To get in the swing of the season, I’m extending five gifts – five errors that should be a cinch to spot. Identify them all to bat 1.000.

1. I could of hitched a ride with Carrie, but I decided to drive.
2. Except for Jerry and myself, everyone arrived on time.
3. We heard that your going to Florida for a few weeks.
4. Sherry has ran in more than 10 marathons.
5. Please send your reactions to the proposal to Barry and I.

“C” for correctness and credibility

No one can bat 1.000 every day, so the best we can do is limit our errors and commit to avoiding errors that are so fundamental they will distract the reader and rob us of credibility. The errors in numbers 1, 3, and 4 fall in that category. (The errors in 2 and 5 are fundamental as well, but, unfortunately, commonplace. Try to get those right every time, too.)

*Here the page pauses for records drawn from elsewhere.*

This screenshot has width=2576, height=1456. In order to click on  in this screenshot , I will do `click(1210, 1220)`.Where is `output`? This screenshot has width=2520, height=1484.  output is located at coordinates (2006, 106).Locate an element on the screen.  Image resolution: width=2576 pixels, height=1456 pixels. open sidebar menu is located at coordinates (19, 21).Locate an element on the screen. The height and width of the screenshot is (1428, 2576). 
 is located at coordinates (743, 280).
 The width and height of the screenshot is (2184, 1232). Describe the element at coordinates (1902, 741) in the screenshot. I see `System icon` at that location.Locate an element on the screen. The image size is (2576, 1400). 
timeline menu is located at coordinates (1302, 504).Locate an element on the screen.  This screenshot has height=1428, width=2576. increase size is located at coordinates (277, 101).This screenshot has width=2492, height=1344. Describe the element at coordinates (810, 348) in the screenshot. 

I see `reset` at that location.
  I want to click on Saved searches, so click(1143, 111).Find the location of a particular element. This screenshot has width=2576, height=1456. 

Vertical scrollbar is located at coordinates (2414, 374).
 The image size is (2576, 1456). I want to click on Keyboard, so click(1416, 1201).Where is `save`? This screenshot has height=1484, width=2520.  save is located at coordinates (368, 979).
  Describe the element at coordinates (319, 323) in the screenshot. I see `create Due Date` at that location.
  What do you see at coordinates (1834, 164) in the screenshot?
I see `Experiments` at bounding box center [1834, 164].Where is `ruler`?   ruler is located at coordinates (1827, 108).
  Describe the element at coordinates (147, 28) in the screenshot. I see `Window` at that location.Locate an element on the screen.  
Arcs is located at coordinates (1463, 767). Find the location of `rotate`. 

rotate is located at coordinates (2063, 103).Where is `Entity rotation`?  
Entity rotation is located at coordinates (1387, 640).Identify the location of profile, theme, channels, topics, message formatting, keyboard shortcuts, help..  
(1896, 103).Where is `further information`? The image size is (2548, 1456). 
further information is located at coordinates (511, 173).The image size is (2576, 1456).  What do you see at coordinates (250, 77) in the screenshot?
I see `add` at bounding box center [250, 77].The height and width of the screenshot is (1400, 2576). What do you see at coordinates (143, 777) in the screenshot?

1. The reason for this error is our pronouncing could have as could’ve, which lures us into writing could of instead of could have.
2. Far too often, writers and speakers use I or myself when the correct pronoun is me. We don’t have to be grammar experts to get this right. Just eliminate Jerry and for a moment. It should then be clear that except for me sounds correct, so we want except for Jerry and me.
3. Ouch. We want the contraction for you areyou’re – not your.
4. The conjugation goes “Today I run.” “Yesterday I ran.” And “I have run.” So it’s Sherry has run, not ran.